* **Challenge**
Copy the lines of the material starting at the line containing "Viewport: 751px width, 914px height." and ending at the line containing "The image size is (1568, 725).", reproducing each one verbatim.

* **Record list**
------------
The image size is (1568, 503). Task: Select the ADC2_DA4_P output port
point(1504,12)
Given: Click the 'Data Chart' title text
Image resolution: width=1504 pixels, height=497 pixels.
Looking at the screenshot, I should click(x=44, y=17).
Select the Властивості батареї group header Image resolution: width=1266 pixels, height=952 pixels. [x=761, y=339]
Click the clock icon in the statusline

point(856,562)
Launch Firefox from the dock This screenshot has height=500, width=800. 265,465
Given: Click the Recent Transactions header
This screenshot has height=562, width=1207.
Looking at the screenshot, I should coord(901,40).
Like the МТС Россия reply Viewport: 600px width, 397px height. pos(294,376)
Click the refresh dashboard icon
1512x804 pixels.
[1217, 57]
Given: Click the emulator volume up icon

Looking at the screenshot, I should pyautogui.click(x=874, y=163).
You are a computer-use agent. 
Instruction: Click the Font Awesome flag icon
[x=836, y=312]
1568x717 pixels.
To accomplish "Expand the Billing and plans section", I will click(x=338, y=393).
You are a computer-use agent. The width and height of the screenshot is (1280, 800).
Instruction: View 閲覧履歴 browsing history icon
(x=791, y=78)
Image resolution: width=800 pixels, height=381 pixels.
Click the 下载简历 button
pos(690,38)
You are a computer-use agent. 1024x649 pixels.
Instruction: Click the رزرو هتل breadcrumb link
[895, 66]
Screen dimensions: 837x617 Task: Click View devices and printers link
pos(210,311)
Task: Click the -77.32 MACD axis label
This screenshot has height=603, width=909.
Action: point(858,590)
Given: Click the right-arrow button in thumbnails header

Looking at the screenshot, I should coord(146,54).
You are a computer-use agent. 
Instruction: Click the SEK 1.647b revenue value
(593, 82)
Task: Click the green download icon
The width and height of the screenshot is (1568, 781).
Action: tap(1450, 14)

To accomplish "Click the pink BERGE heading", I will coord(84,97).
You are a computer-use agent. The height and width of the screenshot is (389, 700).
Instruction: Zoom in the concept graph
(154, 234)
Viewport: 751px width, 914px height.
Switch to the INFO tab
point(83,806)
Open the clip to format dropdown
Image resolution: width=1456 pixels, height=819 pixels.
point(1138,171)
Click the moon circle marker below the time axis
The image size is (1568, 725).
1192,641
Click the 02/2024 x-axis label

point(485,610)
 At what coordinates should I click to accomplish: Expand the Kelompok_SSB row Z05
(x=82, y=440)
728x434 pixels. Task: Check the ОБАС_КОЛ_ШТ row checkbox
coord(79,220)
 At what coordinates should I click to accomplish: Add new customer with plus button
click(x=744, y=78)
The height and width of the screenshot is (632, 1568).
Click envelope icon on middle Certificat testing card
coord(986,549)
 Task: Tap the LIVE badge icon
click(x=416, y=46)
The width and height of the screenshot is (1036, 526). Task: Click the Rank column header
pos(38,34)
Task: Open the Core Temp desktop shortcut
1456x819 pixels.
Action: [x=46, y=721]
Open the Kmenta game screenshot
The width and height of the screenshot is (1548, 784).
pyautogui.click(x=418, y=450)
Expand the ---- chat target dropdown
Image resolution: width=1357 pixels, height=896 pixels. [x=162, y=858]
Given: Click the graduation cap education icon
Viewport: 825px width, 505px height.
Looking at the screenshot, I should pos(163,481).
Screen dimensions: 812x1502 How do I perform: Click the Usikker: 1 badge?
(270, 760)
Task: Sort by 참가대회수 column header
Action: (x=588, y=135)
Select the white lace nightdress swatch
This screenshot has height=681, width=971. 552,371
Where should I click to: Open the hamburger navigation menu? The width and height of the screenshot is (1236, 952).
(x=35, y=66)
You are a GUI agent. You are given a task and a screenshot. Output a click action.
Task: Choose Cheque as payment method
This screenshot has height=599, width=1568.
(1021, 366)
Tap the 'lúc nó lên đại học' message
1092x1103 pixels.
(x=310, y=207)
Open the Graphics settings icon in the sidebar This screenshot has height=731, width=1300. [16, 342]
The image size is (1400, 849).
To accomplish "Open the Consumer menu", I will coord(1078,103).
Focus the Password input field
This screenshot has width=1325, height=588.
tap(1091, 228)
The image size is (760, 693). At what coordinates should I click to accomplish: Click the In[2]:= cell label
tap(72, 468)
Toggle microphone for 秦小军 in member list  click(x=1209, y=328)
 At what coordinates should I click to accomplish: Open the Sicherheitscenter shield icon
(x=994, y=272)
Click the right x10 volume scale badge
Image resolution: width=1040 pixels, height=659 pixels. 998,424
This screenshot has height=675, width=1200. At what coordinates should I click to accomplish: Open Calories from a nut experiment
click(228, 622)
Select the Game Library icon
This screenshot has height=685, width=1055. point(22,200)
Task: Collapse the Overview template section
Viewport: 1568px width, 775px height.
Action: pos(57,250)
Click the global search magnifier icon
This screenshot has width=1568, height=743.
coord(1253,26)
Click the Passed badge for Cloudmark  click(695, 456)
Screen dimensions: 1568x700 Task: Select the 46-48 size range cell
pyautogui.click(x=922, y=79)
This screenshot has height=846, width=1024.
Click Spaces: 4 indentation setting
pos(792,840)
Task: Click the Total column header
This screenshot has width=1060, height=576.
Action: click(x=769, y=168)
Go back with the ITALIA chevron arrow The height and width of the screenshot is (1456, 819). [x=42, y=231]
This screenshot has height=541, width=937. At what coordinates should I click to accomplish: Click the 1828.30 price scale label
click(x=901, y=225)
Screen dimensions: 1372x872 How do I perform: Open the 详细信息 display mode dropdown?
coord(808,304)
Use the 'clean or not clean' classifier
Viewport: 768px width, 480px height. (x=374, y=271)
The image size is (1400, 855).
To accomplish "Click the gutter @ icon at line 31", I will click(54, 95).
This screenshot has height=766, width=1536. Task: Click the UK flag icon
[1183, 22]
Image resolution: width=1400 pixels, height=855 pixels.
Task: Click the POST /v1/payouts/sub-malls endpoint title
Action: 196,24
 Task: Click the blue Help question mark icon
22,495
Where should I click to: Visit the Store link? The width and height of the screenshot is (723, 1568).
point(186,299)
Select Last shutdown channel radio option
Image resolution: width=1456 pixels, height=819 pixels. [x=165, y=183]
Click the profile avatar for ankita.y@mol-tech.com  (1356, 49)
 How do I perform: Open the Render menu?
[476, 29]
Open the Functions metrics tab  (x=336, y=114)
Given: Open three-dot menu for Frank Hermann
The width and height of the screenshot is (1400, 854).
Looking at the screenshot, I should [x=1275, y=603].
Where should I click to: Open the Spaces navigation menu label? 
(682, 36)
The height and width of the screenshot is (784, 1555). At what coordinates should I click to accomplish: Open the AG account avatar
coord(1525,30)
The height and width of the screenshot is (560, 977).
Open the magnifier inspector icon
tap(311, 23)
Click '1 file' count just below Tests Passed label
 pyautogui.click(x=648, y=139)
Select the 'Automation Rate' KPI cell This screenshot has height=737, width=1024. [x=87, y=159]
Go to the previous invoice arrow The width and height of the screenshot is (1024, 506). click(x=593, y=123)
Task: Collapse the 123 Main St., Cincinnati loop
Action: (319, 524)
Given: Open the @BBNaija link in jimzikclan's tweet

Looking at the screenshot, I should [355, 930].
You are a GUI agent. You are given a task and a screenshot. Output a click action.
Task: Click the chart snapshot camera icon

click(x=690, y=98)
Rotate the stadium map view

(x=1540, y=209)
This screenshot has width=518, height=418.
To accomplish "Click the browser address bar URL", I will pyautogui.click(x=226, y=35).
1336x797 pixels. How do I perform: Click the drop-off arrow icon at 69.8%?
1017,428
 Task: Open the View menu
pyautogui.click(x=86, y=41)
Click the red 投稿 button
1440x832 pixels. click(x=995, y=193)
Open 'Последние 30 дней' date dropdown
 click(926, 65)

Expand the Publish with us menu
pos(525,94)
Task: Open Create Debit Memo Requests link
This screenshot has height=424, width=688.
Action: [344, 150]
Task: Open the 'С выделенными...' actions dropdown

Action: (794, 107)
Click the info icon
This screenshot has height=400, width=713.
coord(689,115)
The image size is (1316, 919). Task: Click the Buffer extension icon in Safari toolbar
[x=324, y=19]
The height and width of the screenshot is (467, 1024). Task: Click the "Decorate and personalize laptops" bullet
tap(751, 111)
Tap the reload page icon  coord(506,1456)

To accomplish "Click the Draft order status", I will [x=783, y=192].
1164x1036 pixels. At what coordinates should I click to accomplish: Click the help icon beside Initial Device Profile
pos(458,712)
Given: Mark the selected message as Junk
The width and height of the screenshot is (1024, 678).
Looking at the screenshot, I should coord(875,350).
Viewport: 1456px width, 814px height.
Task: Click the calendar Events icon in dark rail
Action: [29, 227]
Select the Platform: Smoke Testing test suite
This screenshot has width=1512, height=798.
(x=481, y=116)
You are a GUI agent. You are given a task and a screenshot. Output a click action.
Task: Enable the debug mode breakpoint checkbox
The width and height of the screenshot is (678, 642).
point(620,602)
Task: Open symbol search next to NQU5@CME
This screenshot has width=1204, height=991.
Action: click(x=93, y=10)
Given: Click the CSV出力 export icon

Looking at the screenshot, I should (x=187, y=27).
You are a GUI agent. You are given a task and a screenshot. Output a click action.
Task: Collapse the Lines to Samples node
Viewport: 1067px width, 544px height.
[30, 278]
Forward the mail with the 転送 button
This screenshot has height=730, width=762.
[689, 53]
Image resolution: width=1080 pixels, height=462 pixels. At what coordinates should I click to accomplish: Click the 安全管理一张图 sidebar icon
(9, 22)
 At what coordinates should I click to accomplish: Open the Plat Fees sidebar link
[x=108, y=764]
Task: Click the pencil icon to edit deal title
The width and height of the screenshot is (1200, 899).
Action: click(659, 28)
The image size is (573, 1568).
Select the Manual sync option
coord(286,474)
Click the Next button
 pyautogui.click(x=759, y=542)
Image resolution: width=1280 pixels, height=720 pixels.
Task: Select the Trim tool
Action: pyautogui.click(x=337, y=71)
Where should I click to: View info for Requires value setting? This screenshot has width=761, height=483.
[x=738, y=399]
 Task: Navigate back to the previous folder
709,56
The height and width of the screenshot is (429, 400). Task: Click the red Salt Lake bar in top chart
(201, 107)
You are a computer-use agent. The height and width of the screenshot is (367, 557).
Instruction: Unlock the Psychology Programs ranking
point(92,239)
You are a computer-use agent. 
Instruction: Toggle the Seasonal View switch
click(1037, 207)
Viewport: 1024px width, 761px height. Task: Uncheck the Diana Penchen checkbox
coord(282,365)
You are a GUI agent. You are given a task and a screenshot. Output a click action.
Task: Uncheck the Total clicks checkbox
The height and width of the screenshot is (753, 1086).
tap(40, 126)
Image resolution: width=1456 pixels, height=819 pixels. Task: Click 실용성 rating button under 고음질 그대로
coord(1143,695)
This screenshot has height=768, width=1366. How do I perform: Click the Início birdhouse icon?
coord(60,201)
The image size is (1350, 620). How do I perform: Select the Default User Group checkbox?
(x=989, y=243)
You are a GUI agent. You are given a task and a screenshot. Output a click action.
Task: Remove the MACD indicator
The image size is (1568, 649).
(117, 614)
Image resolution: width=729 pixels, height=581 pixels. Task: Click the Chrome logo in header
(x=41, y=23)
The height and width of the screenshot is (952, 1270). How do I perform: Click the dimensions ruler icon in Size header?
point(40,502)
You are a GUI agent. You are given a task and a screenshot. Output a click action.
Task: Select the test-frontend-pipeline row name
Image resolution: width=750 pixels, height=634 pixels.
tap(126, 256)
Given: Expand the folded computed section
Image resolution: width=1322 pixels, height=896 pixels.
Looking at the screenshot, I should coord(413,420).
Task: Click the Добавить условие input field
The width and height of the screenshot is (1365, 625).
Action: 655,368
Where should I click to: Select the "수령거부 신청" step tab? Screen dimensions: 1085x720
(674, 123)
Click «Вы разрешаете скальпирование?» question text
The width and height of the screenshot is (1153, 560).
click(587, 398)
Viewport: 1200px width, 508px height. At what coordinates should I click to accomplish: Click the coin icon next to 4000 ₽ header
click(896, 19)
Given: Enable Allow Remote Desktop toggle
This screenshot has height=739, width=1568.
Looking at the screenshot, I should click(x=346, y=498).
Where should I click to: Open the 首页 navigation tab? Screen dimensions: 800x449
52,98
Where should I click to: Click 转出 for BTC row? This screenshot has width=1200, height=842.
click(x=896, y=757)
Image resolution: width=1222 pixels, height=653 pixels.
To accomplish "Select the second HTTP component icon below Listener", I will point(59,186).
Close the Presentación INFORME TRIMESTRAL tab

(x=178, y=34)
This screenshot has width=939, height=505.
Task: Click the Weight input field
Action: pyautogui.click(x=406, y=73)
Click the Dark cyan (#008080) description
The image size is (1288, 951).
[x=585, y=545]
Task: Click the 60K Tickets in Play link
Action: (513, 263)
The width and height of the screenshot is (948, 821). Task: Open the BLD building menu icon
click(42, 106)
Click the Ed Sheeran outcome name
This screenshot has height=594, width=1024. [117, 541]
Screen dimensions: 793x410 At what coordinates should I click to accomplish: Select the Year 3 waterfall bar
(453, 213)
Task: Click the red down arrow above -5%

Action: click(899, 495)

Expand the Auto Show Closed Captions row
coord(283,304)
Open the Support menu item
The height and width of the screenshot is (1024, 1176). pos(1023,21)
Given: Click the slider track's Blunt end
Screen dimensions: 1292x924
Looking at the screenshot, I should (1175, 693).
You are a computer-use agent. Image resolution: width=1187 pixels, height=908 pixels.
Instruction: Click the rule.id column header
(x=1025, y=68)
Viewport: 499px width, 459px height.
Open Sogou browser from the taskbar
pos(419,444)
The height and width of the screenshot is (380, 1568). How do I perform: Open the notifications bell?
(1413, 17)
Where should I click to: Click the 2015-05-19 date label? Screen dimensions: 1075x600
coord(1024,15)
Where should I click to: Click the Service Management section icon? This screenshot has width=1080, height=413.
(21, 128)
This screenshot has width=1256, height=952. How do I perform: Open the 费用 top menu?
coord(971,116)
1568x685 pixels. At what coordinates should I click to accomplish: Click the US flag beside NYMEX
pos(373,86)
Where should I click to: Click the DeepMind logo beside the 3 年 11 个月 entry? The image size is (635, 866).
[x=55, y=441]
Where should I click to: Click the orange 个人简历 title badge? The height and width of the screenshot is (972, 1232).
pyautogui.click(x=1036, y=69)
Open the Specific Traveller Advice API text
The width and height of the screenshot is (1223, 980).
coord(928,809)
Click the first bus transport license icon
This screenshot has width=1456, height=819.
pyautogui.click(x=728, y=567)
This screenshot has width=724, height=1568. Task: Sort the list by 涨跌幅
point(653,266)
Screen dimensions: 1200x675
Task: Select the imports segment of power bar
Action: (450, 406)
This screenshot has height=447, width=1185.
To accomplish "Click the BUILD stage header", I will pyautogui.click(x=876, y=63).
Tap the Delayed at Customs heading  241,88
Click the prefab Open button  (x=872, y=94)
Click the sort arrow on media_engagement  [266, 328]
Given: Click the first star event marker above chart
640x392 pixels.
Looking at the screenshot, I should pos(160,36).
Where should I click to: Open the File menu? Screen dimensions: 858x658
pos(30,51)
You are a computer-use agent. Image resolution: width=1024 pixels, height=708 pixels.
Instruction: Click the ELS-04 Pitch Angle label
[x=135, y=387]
------------
* **Correct result**
Viewport: 751px width, 914px height.
Switch to the INFO tab
point(83,806)
Open the clip to format dropdown
Image resolution: width=1456 pixels, height=819 pixels.
point(1138,171)
Click the moon circle marker below the time axis
The image size is (1568, 725).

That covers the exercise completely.